Washington (ANTARA News/AFP) - Amerika Serikat hari Senin memuji kesepakatan gencatan senjata antara pemerintah Sudan dan pemberontak Darfur di wilayah barat sebagai "langkah berarti" menuju negosiasi resmi dan langkah pertama penting untuk meredakan kekerasan.

Kelompok bersenjata Darfur, Gerakan Keadilan dan Persamaan Hak (JEM) menyatakan, Sabtu (20/2), mereka telah menandatangani rancangan perjanjian dengan pemerintah Sudan di Chad yang menetapkan gencatan senjata.

Pemerintah AS menyambut baik perjanjian itu "sebagai langkah berarti ke arah negosiasi resmi dalam proses perdamaian Darfur yang dipimpin Uni Afrika (AU) dan PBB," kata jurubicara Kementerian Luar Negeri AS Philip Crowley.

"Gencatan senjata yang disepakati antara pemerintah Sudan dan JEM merupakan langkah penting pertama untuk mengurangi kekerasan di Darfur," kata Crowley dalam sebuah pernyataan.

________________________________________

● PERINTAH 1
Dalam teks tentang gencatan senjata Darfur, siapa juru bicara Kementerian Luar Negeri AS yang pernyataannya dikutip?
● PERINTAH 2
Tulis ulang persis bagian teks tentang gencatan senjata Darfur dari "Pemerintah AS menyambut" sampai "dalam sebuah pernyataan.".
Baris-baris sesudah ini adalah bahan tersendiri yang terpisah dari teks tersebut.

● INFORMASI YANG DIBERIKAN
________________________________________

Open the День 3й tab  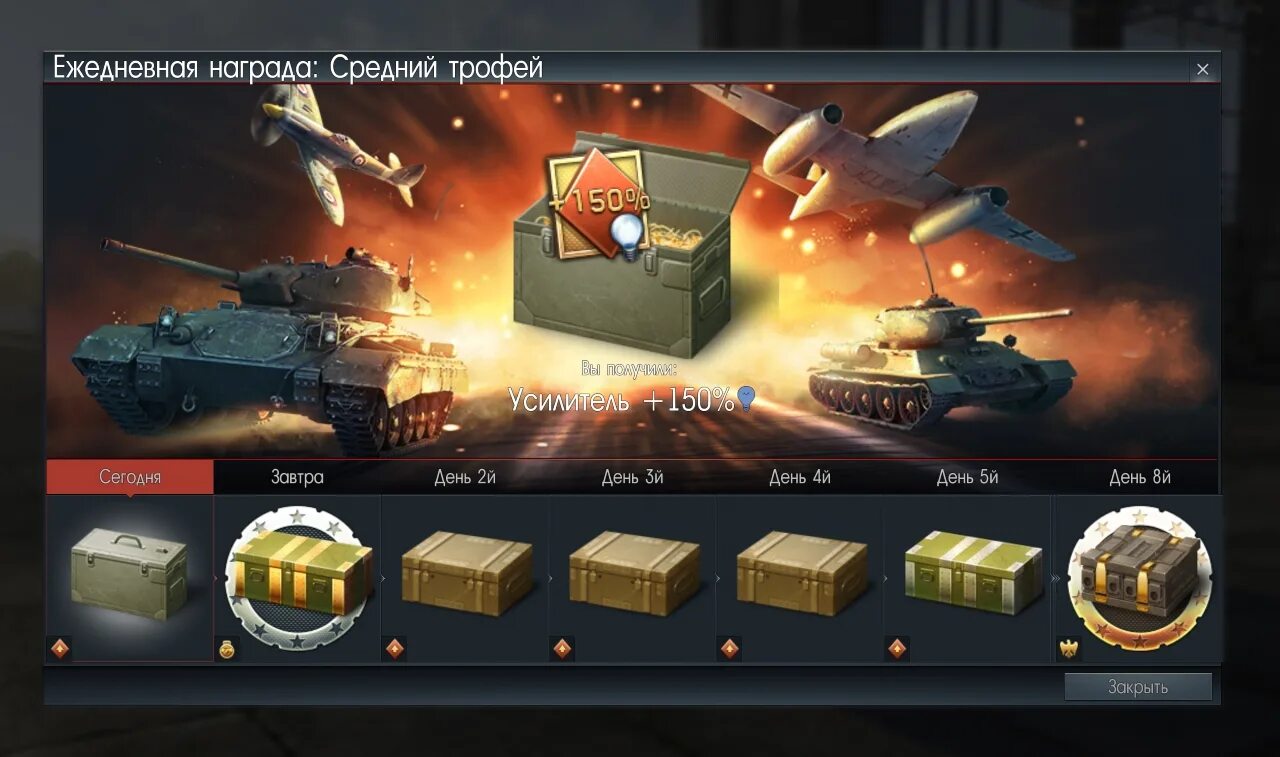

________________________________________

● PEMBAHASAN JAWABAN 1
Philip Crowley.

● PEMBAHASAN JAWABAN 2
Pemerintah AS menyambut baik perjanjian itu "sebagai langkah berarti ke arah negosiasi resmi dalam proses perdamaian Darfur yang dipimpin Uni Afrika (AU) dan PBB," kata jurubicara Kementerian Luar Negeri AS Philip Crowley.

"Gencatan senjata yang disepakati antara pemerintah Sudan dan JEM merupakan langkah penting pertama untuk mengurangi kekerasan di Darfur," kata Crowley dalam sebuah pernyataan.